14The final issue for determination at the summary hearing stage is whether there is a proper basis to find that the applicant has no reasonable prospect of establishing that his disability was a factor in him being asked to leave the polling station. There is no question that the vast majority of cases before this Tribunal do not involve direct evidence of discrimination, that is that the respondent expressly referenced a protected ground as a factor in the adverse treatment, but rather are proven on the basis of circumstantial evidence, whereby this Tribunal draws an inference that a protected ground was a factor in the context of its consideration of the evidence as a whole.
15The applicant submitted at the summary hearing that he is relying primarily on four factors to establish a link or connection between the respondent allegedly asking him to leave the polling station and the protected ground of disability. First, the applicant relies upon him having raised an issue about the accessibility of the polling station shortly before he was asked to leave. He alleges that he asked why the polling station was not accessible, to which he alleges that the respondent replied with a sarcastic tone, “Did you not see the elevator on the way in?” Second, the applicant relies upon the nature of the respondent’s alleged reply, which as stated above he alleges was sarcastic. Third, the applicant relies upon the timing of the request to leave the polling station, which was shortly after he had raised an issue about lack of accessibility. And fourth, the applicant relies upon the respondent’s alleged knowledge that he was a person with a disability.
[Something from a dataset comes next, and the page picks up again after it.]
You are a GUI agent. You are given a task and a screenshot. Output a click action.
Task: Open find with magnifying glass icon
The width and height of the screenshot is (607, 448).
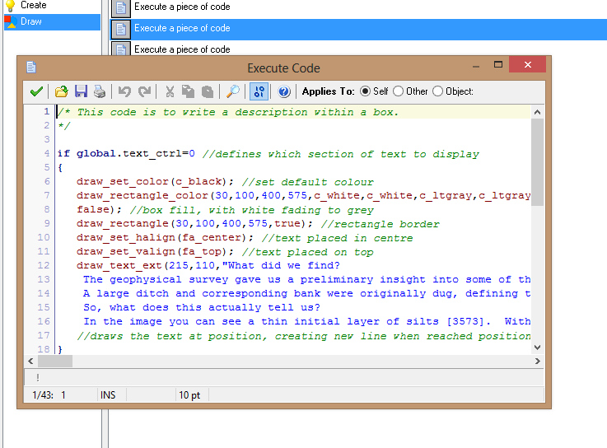233,91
16I appreciate the respondent’s submission that the applicant appears to be alleging that he was asked to leave the polling station because he raised a concern about accessibility, as opposed to being asked to leave because he is a person with a disability. However, my understanding of the applicant’s allegation is that he is relying upon the respondent’s alleged response to his concern as a piece of circumstantial evidence in support of an allegation that his disability was a factor in the respondent’s alleged request for him to leave. I further understand the applicant to be relying upon the manner of the respondent’s alleged response, as well perhaps as a later statement alleged to have been made by the respondent asking “Who does he think he is questioning accessibility?”, as other pieces of circumstantial evidence that may support a discriminatory attitude by the respondent towards persons with disabilities.
17I also appreciate that the respondent would provide different evidence at a hearing as to the reason the applicant was asked to leave the polling station and as to who actually made the decision that the applicant was the person who was asked to leave. However, at the summary hearing stage, it is not a sufficient basis to dismiss an Application as having no reasonable prospect of success simply because the respondent has a different version of the events at issue and a different explanation for why certain things occurred. The assessment of the credibility of that differing explanation is a matter best left for determination at an in-person hearing on the basis of oral evidence.
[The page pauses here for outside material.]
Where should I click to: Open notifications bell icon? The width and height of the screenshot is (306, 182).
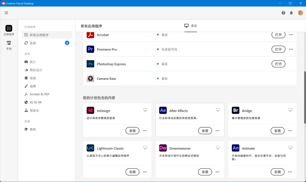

18During oral submissions at the summary hearing, the respondent also raised the issue of what evidence the applicant would rely upon to prove discrimination by the respondent. It appears to me that the applicant largely will rely on his own evidence, although there are other persons who were present at the polling station at the relevant time who may be called as witnesses. However, even if it is only the applicant’s own evidence that would support an allegation of discrimination, the summary hearing stage is not the point in this Tribunal’s process to discount or disbelieve that evidence. That again is a matter for an in-person hearing on the merits of the dispute.
19Having considered the evidence that the applicant points to in support of establishing a link or connection between his disability and the adverse treatment he alleges he received from the respondent, I cannot find that he has no reasonable prospect of success in proving his case at a hearing. Whether or not the evidence the applicant relies upon is ultimately accepted or whether or not the respondent’s alternate explanation is found to be credible are matters to be determined at an in-person hearing on the merits.
Next steps
20While the respondent filed written submissions for the summary hearing, he has not yet been required to file a formal Response to the Application. Accordingly, within 35 days of the date of this Interim Decision, the respondent shall serve on the applicant and file with the Tribunal his Response (Form 2) to the Application.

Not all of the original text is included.